The intent of the COMPOSITE pattern is to let clients treat individual objects and compositions of objects uniformly. (Java Design Patterns)
There are objects that have children and there are objects that don’t. The objects that have children can have a common interface with the objects that do not have children, and so Composite.
The example I used in my code (see below) was that of a Menu and MenuItems. Swing uses this model for its menus. A Menu may or may not have sub menus. A MenuItem, however, never has sub menus; it is always the end of the road, a leaf.
A process may want to traverse a tree of objects but it does not want to have to figure out who has child elements and who does. Composite attempts to solve this problem by establishing a common interface between the two types. Then the object that has children can traverse its children when the common method is called and call the common method on the child objects.
Here is a link to the ruby code I wrote up to help me understand Composite better.

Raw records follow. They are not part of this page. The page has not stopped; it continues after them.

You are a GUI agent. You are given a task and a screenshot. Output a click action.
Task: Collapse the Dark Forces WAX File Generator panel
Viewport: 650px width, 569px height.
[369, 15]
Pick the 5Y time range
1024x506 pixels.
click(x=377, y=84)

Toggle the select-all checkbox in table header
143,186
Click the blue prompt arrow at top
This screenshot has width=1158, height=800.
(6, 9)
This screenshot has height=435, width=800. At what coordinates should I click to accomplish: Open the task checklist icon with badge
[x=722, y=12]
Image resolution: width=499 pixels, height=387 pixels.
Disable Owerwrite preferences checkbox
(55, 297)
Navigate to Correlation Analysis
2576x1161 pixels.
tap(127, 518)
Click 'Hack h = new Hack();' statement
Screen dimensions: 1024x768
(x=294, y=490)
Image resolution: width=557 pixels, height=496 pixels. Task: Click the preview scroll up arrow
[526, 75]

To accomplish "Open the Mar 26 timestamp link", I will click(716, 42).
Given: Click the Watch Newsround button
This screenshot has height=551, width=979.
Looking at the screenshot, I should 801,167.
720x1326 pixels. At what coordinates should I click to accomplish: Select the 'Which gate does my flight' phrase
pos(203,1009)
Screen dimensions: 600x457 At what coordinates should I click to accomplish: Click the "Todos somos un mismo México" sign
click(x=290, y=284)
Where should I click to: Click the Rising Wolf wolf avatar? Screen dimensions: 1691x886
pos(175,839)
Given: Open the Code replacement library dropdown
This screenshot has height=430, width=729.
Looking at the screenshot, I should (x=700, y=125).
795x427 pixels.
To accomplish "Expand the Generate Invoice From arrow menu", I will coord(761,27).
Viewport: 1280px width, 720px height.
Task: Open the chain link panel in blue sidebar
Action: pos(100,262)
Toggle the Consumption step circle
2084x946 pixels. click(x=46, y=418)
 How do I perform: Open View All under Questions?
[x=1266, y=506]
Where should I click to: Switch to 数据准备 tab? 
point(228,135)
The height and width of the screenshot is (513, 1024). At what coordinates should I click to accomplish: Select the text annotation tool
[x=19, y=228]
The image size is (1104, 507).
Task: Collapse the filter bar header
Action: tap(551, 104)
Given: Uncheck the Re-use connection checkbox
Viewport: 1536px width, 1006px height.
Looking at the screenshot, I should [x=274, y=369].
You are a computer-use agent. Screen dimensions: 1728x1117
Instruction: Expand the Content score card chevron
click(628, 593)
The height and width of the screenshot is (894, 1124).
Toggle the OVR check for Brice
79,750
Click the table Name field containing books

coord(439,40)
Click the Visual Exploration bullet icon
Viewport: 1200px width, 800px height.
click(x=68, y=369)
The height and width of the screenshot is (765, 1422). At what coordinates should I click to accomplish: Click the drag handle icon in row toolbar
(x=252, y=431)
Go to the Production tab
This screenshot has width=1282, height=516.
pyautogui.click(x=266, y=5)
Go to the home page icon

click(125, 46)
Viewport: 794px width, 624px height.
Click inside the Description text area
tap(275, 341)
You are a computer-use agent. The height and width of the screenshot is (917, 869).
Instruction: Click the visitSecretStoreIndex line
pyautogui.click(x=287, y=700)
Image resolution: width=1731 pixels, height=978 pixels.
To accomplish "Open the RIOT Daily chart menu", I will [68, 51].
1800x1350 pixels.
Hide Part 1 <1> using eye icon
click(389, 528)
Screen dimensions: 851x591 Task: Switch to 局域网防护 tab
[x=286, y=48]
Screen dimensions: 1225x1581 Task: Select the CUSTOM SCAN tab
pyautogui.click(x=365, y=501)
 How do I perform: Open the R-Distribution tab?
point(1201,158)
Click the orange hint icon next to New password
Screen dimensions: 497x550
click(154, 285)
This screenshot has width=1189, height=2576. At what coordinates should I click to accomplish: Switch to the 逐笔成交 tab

I ran into another good example over the weekend. We went to a tree identification outing and the naturalist there had a identification key. It used decision tree logic, and I thought to myself, “Hey, the Composite pattern in real life!”. What a geek I am sometimes.
Each question led to either one or many follow up questions. I thought of putting the logic into an iPhone application, and realized I could model the questions as Composites. Some questions would be trees, and others would be leaves. Perfect for a tree identification app!